**WHAT THIS TASK INVOLVES:**
From the entries below, copy every line holding the word "computer".

Stored items
################

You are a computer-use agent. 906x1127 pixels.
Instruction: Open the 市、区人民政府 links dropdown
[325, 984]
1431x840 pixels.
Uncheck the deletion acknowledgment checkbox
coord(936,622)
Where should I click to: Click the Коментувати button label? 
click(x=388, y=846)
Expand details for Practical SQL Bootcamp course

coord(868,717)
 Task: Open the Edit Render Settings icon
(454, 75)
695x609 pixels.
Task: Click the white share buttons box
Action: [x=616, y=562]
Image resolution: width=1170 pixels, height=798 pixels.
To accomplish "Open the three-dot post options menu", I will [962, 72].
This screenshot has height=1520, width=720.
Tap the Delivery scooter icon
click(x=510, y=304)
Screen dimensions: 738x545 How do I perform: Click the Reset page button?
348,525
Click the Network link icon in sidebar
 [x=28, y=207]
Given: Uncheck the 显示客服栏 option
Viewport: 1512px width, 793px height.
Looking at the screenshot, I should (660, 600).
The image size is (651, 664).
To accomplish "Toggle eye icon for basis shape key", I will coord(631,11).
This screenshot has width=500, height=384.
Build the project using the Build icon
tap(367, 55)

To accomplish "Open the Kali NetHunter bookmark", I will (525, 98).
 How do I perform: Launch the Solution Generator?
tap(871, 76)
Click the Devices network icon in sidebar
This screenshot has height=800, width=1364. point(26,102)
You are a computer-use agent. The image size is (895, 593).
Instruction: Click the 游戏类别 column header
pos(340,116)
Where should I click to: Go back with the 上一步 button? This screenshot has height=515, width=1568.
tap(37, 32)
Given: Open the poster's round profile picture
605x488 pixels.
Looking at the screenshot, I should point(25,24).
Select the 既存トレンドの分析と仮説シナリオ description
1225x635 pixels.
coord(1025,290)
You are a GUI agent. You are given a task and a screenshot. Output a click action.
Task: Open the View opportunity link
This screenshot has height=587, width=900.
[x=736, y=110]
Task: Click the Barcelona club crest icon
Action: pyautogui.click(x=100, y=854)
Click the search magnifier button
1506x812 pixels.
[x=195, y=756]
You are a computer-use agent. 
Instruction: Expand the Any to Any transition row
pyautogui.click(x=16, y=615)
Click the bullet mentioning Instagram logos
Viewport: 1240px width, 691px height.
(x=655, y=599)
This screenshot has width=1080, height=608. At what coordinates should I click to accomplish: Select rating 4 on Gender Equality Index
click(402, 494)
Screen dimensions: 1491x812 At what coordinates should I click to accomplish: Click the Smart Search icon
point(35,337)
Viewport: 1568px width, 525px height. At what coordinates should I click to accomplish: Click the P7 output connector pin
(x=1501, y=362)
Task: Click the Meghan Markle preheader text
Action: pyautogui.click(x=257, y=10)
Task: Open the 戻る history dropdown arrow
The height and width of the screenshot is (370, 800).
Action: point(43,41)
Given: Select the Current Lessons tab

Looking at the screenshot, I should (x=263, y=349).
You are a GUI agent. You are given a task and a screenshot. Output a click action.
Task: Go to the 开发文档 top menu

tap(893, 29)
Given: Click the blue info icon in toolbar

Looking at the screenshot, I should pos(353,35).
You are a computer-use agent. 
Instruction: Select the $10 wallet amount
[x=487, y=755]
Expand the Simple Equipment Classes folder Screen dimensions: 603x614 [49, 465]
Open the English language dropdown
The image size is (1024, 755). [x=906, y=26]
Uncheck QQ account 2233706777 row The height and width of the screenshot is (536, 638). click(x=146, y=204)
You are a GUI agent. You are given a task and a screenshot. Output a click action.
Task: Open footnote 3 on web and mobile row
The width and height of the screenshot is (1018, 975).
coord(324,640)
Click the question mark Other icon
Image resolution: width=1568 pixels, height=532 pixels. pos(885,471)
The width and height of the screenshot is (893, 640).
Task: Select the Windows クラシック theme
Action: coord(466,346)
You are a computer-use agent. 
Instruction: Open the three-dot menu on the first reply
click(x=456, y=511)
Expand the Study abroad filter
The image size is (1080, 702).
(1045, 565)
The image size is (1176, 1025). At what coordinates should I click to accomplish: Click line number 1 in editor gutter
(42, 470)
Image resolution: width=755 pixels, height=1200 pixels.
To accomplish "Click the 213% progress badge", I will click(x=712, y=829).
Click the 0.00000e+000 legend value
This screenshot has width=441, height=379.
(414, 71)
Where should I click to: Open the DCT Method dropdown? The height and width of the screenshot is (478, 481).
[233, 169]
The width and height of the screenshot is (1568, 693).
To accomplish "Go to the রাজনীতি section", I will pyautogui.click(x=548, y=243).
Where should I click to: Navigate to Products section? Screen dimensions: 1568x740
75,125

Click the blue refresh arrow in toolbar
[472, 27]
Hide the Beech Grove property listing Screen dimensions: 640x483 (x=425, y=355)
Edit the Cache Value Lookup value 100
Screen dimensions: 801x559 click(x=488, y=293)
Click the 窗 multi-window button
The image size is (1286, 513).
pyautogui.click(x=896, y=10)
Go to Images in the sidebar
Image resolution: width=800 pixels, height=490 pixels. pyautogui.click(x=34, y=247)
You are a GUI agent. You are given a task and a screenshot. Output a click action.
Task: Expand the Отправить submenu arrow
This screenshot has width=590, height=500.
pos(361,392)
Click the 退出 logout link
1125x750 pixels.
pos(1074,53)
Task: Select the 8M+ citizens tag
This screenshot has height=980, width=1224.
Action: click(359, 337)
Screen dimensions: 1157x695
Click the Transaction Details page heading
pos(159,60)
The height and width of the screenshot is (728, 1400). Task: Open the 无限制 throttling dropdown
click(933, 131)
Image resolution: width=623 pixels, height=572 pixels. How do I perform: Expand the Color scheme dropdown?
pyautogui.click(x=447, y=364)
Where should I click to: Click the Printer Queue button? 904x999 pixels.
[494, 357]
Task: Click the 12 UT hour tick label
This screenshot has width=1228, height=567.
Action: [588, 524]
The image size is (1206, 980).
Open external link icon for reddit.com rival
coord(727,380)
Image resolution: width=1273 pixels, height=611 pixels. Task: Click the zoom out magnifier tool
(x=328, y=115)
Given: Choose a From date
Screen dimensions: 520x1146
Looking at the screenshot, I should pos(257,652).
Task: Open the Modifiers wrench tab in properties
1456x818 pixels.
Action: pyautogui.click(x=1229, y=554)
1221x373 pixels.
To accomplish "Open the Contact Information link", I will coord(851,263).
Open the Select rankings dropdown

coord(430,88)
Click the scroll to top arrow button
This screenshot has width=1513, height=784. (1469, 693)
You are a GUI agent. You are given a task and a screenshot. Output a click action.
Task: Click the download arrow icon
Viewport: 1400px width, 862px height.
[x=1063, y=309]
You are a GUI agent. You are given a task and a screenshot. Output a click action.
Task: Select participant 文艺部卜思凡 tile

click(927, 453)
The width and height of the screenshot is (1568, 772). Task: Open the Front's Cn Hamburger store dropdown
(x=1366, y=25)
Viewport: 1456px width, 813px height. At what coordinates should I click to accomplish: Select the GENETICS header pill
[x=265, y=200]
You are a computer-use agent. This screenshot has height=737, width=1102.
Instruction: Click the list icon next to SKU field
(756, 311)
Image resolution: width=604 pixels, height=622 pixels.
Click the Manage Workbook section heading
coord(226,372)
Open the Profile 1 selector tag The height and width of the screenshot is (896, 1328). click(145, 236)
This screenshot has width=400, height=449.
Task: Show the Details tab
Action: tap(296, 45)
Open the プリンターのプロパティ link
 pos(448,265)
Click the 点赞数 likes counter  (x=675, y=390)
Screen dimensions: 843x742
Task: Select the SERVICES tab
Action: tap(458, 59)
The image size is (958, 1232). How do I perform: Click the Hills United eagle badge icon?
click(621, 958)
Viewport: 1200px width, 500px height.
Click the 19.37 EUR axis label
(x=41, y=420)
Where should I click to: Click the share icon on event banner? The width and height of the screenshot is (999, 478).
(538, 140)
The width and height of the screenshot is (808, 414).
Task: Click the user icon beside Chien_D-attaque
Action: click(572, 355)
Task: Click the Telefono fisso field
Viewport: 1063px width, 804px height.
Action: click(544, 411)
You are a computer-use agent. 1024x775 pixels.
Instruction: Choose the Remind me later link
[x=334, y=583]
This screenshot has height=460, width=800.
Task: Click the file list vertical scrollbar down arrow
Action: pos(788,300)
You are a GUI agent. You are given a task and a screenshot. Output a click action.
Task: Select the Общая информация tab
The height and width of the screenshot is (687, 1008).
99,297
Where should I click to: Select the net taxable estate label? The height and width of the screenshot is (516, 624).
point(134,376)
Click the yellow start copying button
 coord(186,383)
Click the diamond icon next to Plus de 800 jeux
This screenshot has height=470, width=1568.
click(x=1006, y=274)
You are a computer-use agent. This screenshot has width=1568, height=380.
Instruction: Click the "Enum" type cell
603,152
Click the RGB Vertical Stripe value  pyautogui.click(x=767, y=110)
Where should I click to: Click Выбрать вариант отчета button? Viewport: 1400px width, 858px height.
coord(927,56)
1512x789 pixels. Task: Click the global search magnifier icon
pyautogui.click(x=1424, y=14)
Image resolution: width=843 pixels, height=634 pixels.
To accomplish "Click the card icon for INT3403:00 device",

################

**YOUR SOLUTION:**
You are a computer-use agent. 906x1127 pixels.
You are a computer-use agent. The image size is (895, 593).
You are a computer-use agent. 
You are a computer-use agent. 
You are a computer-use agent. 
You are a computer-use agent. This screenshot has height=737, width=1102.
You are a computer-use agent. 1024x775 pixels.
You are a computer-use agent. This screenshot has width=1568, height=380.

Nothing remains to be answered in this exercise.